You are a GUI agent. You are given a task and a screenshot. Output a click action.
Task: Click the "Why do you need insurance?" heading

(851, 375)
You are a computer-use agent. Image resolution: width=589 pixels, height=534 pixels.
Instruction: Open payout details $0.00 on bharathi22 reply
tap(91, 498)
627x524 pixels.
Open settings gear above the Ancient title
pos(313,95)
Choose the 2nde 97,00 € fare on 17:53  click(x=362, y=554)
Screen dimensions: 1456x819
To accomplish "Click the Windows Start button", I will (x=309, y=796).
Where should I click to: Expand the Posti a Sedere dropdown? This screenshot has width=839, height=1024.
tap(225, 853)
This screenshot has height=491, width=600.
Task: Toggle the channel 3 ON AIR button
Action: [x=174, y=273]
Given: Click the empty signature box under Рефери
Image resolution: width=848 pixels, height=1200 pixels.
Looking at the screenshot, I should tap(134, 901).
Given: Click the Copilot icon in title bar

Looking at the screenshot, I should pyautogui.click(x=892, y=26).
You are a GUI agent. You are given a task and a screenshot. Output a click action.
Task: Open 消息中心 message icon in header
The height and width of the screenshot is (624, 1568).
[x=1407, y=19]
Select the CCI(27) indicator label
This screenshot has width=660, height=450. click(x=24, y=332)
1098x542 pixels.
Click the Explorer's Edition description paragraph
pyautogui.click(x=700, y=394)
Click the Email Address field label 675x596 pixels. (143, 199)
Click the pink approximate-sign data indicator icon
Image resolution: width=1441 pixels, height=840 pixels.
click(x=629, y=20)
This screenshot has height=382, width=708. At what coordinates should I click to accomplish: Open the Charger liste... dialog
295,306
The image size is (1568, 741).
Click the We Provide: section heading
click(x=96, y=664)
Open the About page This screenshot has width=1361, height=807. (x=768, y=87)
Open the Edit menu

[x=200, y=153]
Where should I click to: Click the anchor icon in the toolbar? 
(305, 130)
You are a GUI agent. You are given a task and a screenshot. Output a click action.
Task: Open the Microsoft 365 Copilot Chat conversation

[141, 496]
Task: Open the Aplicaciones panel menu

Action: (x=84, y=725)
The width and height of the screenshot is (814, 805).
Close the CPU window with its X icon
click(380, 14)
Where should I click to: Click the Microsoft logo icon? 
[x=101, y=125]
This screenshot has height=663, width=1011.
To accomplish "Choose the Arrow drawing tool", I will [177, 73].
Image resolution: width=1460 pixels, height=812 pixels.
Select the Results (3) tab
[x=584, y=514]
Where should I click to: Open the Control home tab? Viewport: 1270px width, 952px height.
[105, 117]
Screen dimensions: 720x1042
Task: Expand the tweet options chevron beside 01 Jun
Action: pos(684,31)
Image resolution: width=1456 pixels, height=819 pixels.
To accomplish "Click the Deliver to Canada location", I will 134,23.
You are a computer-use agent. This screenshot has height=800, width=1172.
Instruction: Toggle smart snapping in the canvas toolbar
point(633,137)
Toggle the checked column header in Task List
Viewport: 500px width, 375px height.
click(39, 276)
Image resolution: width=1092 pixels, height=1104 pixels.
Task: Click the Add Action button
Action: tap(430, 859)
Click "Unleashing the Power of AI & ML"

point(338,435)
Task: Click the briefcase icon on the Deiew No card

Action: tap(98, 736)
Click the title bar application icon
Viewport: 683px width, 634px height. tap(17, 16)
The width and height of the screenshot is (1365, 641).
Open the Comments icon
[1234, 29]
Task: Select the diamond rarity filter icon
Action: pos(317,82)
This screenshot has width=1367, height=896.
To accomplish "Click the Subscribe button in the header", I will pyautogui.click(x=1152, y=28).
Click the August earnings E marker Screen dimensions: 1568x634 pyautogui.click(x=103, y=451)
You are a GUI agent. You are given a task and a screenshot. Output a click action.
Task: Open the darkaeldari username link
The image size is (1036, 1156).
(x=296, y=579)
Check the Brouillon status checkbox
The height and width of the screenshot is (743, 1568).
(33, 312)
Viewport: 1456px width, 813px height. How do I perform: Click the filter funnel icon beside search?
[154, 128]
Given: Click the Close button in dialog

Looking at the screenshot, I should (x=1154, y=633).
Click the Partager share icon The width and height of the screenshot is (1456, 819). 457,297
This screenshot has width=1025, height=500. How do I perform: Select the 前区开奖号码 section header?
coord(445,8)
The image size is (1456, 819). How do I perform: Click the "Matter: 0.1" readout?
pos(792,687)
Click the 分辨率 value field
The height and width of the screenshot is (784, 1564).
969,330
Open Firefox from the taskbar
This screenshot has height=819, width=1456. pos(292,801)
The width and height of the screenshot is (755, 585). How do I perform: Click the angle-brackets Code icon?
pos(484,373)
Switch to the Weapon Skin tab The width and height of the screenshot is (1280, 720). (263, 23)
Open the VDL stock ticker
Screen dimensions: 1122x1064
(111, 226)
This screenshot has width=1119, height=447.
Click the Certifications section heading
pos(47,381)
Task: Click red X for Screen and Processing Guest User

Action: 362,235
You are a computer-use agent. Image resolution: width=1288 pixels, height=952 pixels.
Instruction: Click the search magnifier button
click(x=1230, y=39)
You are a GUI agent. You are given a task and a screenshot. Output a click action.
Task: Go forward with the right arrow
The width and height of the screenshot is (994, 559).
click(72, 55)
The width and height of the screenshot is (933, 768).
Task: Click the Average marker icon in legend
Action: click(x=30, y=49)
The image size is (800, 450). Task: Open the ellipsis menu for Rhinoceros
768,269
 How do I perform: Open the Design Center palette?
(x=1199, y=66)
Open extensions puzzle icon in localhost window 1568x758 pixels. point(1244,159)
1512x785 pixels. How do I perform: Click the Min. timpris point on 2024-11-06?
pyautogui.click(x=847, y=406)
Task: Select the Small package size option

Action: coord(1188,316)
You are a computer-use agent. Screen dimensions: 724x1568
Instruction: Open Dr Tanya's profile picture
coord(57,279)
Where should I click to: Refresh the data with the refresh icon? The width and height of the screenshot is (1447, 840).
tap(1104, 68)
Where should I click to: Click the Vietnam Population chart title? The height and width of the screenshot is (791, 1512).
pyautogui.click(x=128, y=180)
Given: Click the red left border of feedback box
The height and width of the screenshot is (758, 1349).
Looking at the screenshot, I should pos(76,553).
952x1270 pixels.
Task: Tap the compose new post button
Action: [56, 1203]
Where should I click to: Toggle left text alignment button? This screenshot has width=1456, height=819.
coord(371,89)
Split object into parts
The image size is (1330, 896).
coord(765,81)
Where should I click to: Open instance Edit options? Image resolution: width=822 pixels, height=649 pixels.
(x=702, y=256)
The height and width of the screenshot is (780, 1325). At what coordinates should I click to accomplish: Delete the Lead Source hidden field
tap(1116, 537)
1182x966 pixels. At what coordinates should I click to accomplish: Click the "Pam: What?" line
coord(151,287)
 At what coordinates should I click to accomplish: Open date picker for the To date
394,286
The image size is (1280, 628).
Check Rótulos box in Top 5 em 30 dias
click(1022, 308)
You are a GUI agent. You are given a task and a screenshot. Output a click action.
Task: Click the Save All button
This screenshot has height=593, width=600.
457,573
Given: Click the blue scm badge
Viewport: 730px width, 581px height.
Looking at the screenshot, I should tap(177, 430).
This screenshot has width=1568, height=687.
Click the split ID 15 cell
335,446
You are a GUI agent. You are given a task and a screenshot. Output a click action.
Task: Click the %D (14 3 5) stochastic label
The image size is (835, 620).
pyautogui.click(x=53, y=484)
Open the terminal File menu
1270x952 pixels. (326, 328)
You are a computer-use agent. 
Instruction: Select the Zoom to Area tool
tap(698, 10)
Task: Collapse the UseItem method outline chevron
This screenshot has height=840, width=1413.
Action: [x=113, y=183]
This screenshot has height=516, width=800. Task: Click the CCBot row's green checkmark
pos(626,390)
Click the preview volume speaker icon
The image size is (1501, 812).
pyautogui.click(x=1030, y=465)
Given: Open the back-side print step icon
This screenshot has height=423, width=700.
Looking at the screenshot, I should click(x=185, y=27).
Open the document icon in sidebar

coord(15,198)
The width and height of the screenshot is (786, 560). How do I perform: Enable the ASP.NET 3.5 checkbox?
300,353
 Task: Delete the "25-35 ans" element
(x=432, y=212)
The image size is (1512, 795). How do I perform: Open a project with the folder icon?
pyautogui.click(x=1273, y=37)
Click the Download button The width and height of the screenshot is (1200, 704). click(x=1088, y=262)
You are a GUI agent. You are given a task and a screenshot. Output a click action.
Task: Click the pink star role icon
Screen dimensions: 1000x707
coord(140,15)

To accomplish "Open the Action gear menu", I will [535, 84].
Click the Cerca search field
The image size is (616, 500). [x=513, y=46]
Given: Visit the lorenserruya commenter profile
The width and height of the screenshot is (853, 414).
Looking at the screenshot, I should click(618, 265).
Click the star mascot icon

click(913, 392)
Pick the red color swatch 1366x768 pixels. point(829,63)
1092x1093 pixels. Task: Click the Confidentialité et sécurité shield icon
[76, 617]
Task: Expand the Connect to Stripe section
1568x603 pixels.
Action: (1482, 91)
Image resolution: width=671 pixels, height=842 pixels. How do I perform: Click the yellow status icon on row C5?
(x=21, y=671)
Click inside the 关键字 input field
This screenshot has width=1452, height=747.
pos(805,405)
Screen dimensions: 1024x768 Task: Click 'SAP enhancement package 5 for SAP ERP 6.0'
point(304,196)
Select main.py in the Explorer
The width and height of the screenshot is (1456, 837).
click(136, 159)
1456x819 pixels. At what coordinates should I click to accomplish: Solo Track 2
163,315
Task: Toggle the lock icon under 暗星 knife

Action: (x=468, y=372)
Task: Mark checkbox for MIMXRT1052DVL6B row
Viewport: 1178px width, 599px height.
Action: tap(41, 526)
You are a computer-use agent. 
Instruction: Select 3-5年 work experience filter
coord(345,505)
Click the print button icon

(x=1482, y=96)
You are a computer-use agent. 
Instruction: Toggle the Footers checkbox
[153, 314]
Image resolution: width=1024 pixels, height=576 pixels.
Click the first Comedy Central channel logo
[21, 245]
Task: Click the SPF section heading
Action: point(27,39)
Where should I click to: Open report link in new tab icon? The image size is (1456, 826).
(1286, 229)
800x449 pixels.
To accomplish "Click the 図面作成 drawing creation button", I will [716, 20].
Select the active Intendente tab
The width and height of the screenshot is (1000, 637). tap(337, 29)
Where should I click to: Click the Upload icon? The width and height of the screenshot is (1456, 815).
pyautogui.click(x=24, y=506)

[What is required] Count the lines in the records above that contain the string "menu", treating uppercase and lowercase as different, and give only the number.

[Problem solution] 5